EDIT: I believe my question boils down to this:

How do I know that glum will generalize well past the training dataset if deviance isn't indicative enough on the training dataset, and MSE isn't the appropriate evaluation metric for the data distribution?

lbittarello commented 11 months ago

How do I know that glum will generalize well past the training dataset if deviance isn't indicative enough on the training dataset, and MSE isn't the appropriate evaluation metric for the data distribution?

I don't think that there's anything wrong with the deviance per se. If you're only working with the train sample, no metric will tell you much about out-of-sample performance.

There are a few strategies to test how well your model generalises. For example, you could cross-validate the metric of interest (the deviance, in this case) to have an idea of what it looks like on unseen data. You could also set a fraction of the train sample aside to use as a validation sample. Of course, these strategies are all subject to sampling noise, so they might not be able to tell very similar models apart perfectly, but they're still helpful.

It might also be a good idea to look at a range of metrics instead of a single one. For instance, you could compute the deviance, the Gini index and the RMSE. A trustworthy model should perform well across the board (though it may not be the best under any single metric).

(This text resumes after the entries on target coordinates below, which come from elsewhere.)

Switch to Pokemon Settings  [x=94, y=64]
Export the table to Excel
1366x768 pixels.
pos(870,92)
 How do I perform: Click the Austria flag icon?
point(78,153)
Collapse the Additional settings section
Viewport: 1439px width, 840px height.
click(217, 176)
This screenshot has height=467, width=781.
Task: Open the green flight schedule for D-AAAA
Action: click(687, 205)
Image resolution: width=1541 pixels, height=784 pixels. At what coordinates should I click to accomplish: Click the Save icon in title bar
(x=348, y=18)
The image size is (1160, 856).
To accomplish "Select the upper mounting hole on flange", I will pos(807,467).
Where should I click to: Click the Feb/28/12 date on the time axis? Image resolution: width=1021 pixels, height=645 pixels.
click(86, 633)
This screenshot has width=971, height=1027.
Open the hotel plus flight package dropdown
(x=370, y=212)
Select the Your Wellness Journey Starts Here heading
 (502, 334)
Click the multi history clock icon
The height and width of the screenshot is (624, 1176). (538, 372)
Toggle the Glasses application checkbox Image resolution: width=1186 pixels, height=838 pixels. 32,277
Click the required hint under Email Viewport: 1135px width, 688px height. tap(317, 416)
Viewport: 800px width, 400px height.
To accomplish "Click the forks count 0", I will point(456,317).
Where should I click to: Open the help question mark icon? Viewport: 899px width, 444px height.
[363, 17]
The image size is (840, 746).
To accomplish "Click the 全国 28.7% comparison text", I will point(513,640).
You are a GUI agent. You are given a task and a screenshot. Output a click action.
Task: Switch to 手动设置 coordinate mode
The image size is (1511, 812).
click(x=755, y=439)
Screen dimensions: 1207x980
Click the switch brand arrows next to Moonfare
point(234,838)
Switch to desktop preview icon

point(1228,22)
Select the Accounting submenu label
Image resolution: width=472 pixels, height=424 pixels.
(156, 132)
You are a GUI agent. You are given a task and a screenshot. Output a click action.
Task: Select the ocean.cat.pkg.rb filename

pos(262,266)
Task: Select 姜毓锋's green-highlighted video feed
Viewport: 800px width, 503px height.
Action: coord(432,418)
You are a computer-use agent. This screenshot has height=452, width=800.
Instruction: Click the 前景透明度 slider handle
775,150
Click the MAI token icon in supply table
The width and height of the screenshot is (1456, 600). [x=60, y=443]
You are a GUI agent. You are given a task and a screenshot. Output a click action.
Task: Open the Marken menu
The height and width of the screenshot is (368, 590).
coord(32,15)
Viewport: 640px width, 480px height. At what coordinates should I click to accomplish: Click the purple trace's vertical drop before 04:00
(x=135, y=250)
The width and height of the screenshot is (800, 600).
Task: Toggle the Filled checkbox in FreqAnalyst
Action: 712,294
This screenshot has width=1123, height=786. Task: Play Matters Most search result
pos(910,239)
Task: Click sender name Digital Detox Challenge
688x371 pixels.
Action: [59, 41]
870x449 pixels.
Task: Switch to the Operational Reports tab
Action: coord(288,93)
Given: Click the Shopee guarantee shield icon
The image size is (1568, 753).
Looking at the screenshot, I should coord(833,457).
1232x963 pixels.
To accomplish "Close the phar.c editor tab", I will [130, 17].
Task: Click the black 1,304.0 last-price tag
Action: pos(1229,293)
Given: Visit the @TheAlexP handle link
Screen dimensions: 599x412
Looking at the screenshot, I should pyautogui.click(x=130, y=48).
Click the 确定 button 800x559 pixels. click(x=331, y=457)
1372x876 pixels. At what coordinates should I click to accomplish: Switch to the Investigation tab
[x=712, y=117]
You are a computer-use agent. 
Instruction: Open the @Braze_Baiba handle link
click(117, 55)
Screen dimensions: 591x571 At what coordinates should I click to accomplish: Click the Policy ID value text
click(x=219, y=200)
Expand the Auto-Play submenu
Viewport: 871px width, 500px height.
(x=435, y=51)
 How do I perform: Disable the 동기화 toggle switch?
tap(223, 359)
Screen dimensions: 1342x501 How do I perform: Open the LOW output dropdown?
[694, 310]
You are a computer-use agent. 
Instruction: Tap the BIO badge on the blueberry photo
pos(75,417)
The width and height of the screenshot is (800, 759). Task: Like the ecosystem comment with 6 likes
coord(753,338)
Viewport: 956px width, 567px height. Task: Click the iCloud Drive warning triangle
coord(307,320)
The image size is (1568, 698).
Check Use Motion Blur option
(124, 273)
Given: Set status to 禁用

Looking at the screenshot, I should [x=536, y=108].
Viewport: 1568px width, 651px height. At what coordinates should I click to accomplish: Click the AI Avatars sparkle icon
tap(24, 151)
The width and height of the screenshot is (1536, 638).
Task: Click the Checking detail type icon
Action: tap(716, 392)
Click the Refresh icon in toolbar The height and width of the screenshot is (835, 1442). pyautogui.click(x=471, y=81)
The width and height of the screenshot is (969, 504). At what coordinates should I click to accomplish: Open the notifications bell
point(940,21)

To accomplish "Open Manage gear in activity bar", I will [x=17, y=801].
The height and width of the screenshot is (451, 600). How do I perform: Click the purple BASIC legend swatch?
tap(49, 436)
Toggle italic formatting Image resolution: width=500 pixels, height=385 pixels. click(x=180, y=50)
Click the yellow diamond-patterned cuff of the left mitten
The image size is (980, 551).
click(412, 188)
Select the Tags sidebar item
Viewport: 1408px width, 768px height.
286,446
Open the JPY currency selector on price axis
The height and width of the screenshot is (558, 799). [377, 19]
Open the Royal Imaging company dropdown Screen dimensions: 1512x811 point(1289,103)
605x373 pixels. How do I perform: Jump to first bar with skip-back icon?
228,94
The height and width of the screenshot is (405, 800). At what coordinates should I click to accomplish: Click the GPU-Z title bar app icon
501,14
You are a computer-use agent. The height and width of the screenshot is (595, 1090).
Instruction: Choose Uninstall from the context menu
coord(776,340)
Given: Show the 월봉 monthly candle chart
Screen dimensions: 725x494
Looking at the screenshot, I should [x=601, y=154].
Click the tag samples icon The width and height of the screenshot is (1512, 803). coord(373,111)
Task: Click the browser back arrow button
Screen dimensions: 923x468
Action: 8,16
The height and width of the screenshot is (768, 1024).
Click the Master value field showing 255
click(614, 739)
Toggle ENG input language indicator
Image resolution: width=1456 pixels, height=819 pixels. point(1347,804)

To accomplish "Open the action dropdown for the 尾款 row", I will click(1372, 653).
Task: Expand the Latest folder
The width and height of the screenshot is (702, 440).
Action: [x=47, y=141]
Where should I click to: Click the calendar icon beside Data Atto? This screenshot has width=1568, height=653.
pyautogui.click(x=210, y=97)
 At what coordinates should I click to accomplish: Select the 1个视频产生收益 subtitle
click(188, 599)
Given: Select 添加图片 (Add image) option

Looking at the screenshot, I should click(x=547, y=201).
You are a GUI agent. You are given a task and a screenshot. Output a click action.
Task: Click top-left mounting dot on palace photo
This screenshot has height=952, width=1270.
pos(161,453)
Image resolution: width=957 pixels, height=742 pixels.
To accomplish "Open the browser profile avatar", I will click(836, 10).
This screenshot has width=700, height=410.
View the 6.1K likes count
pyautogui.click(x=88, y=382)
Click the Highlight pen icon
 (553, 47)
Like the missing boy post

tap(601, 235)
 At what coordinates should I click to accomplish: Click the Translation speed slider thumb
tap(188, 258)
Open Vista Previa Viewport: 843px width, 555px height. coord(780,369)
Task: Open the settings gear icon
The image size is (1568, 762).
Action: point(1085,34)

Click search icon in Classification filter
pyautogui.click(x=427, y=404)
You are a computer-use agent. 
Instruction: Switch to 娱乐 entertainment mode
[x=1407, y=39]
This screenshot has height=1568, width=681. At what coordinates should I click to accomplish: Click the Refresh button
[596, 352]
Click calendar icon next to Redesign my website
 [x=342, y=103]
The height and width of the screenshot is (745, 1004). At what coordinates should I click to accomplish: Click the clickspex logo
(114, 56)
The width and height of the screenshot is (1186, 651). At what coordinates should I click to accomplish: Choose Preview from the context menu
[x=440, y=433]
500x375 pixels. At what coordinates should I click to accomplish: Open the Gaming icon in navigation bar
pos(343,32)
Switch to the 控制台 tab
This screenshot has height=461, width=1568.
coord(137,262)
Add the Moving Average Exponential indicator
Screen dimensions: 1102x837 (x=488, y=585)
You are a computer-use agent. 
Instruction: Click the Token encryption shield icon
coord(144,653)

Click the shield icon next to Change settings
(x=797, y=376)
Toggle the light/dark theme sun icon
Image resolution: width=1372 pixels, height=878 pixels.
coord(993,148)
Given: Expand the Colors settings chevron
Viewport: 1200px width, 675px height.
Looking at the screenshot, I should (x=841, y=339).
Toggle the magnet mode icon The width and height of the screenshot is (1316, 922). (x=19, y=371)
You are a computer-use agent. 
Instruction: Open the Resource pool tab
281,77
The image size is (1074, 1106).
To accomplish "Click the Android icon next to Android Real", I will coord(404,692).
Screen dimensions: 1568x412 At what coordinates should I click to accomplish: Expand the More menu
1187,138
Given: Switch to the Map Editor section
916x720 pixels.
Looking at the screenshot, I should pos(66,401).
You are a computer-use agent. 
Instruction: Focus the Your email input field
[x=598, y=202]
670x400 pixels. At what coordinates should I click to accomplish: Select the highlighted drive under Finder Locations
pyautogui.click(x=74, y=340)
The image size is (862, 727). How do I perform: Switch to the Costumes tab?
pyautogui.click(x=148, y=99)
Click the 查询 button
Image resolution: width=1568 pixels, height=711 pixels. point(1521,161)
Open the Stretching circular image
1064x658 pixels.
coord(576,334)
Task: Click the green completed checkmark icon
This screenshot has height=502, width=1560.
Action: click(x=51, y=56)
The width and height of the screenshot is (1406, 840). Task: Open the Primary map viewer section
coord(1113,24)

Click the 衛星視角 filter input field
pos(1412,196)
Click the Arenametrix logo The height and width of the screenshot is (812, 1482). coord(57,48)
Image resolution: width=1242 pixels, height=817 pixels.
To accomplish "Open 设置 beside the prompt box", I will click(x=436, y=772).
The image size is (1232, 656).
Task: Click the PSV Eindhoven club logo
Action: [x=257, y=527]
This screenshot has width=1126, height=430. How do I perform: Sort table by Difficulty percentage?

enriquecardenas24 commented 11 months ago

For example, you could cross-validate the metric of interest (the deviance, in this case) to have an idea of what it looks like on unseen data.

What do you mean by this? I do have data split into train/test, but I'm unsure how I would apply it to this advice. For example, I have been using fold 2 as the test and 1, 3, 4 as the train, and therefore the model deviance has previously been calculated on folds 1, 3 and 4. Do you mean calculating deviance for each of the test folds using the model trained on the other folds, then comparing those?

For example:

# Get train deviance
train_mu = model.predict(X_Train_Model, Data_All_Train[data_weight])
train_deviance = model.family_instance.deviance(Y_Train, train_mu, Data_All_Train[data_weight])
# Get test deviance
test_mu = model.predict(X_Test_Model, Data_All_Test[data_weight])
test_deviance = model.family_instance.deviance(Y_Test, test_mu, Data_All_Test[data_weight])
lbittarello commented 11 months ago

Do you mean calculating deviance for each of the test folds using the model trained on the other folds, then comparing those?

Yes  – for example, you could use scikit-learn's cross_val_score.